Proteomics using LC-MS has, in recent years, become extremely attractive to the pharmaceutical industry as a means to streamline drug development pipelines, and to academic researchers identifying new potential lead compounds for small molecule-based therapeutics. The pharmaceutical pipeline generally proceeds as follows:
- Target ID and validation
- Lead generation
- Lead optimization
- Preclinical development, from animal studies into phase I trials
- Clinical development, from phase I through phase II and III trials and approval
The academic approach is somewhat more freewheeling, and often involves a high-throughput chemical screen to first identify a new molecule with an interesting biological function, followed by various empirical studies to try to ascertain its protein target(s).

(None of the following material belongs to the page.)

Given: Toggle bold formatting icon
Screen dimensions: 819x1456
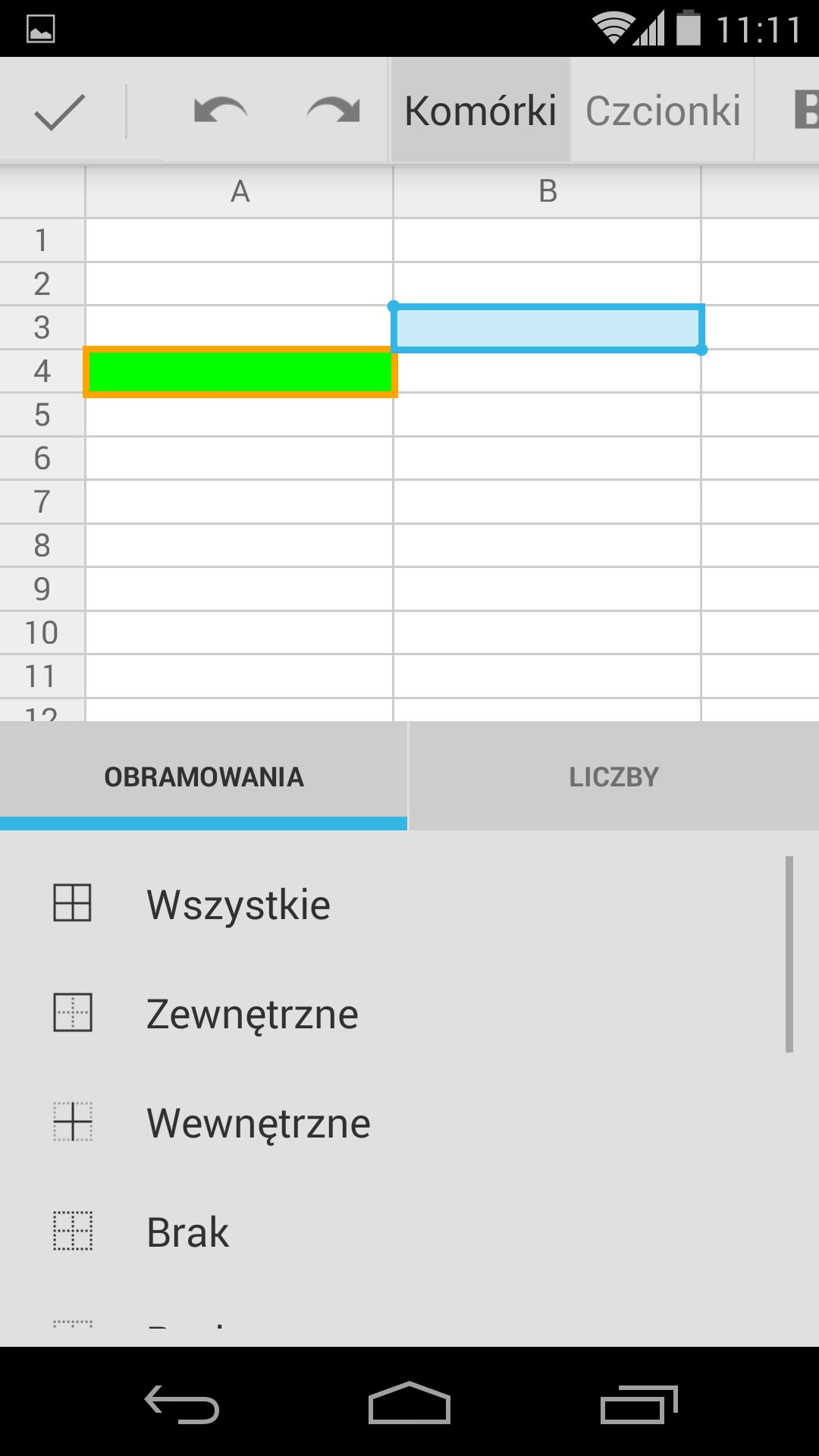Looking at the screenshot, I should [805, 111].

Most investigational new drugs are expected to fail somewhere along the pharma pipeline, but companies can forfeit tens or hundreds of millions of dollars when they fail in later trial stages. Via an emerging proteomic technique called CETSA-MS, pharma companies can potentially make go/no-go decisions very early in development to avoid wasting time and money, and academic researchers can confidently identify targets much more quickly. The cellular thermal shift assay (CETSA) relies on the increase in enthalpy associated with a molecule or ligand binding to its cognate target protein, which imparts a conformational stability that is resistant to increased temperature. Combined with LC-MS, this is a “bottom-up” proteomic technique in which fractionated proteins are labeled with mass tags so that thousands of them can be identified and quantified in parallel. An increase in protein melting temperature corresponds to a potential targeting event, and iterative analysis can successively narrow the list of potential targets to define target engagement. Just as importantly, this analysis can identify off-target binding events with unexpected proteins.
In this way, investigators have for instance unraveled a mechanism responsible for chemotherapeutic resistance to a small molecule inhibitor of a protein called anaplastic lymphoma kinase (ALK) involved in several types of cancer. First, a CETSA study confirmed the targeting of the inhibitor, Crizotinib, to ALK protein; secondly, CETSA-MS identified a competitive effect in a subpopulation of cells that expressed high levels of a protein called beta-catenin, which interfered with Crizotinib-ALK binding, making it less effective. Because of the simple power of proteomics studies like this, pharma companies are devoting research and development resources to building and augmenting their CETSA-MS capabilities, and academic biomedical research facilities are developing dedicated CETSA-MS facilities within their proteomics cores. In addition, contract-based corporations such as Pelago Bioscience are offering CETSA-based services for target ID discovery and/or confirmation, off-target discovery, pathway deconvolution, and mode of action studies. These technologies and services are at the forefront of a budding proteomics revolution.